## Problem to work on
Give again, unaltered, the lines of the listing below that run from the line having "Task: Click the Copy icon in context menu" through the line having "The width and".

## Data for the task
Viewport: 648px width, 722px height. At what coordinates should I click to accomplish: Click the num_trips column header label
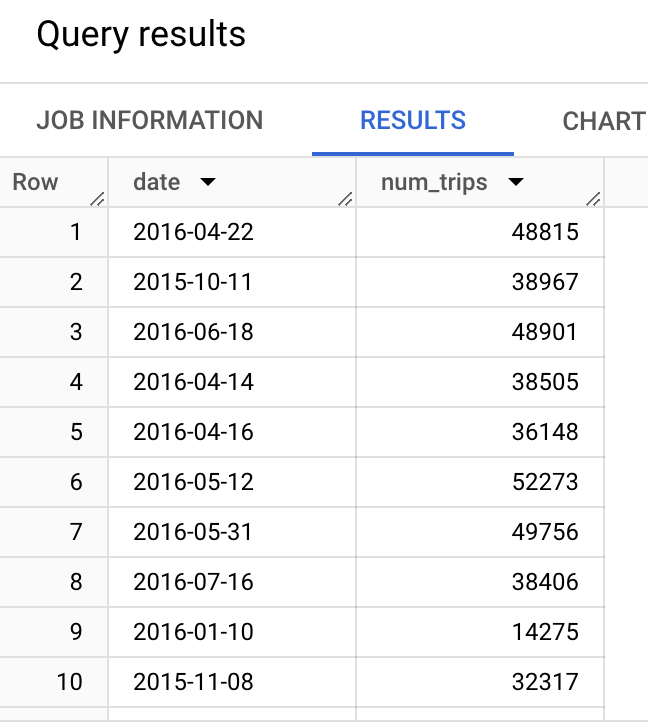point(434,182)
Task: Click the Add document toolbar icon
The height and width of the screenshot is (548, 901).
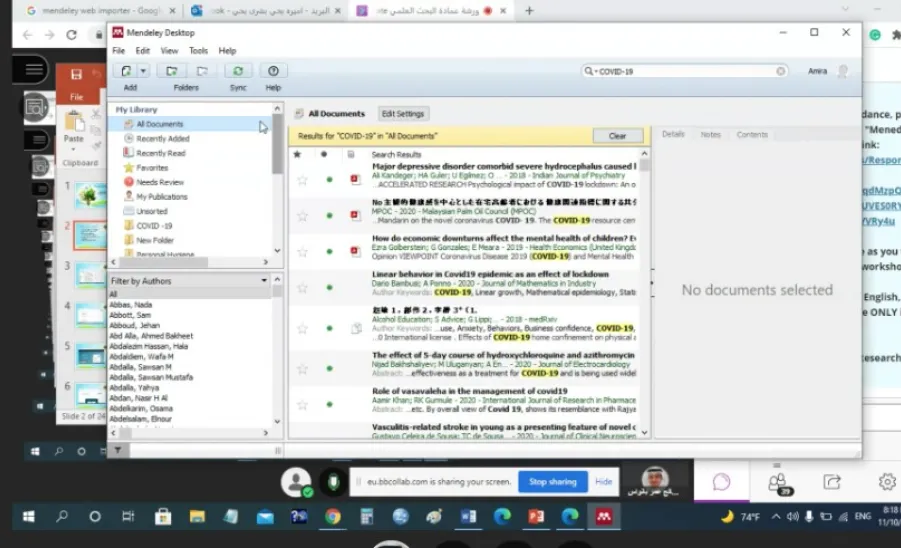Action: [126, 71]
...
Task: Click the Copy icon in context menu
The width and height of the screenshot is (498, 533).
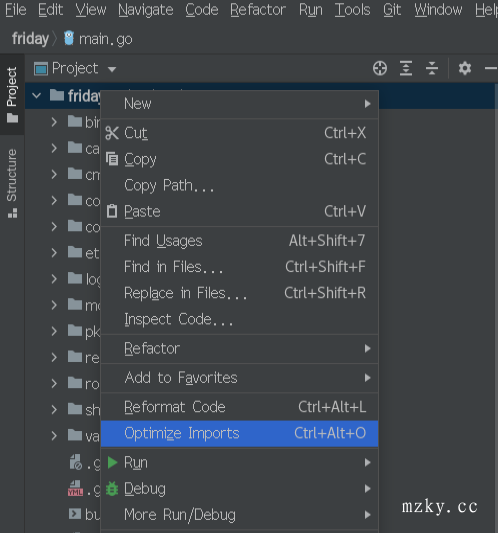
...
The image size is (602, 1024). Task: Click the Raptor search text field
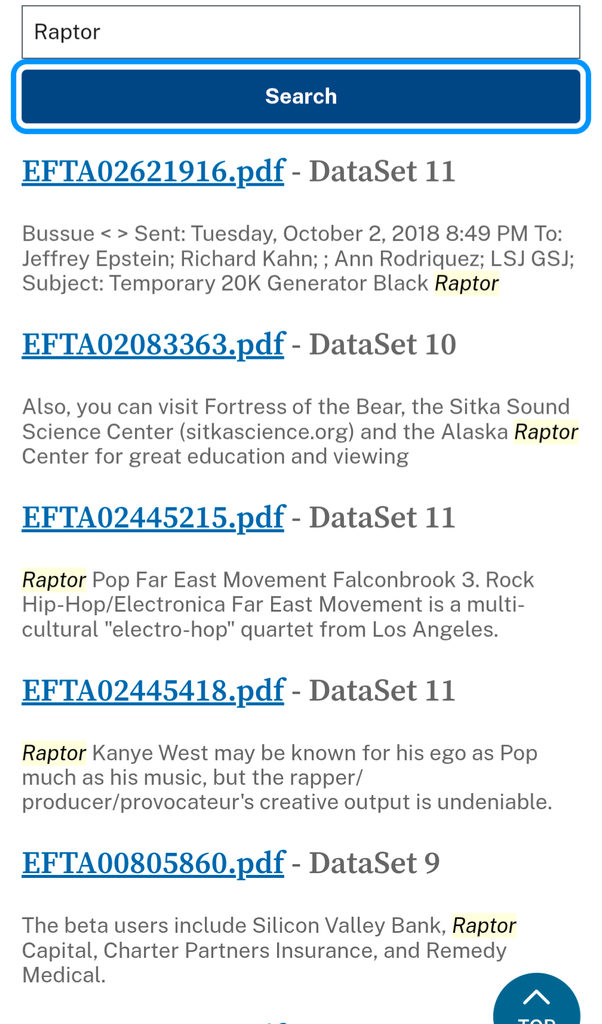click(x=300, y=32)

## Problem solution
Task: Click the Copy icon in context menu
The width and height of the screenshot is (498, 533).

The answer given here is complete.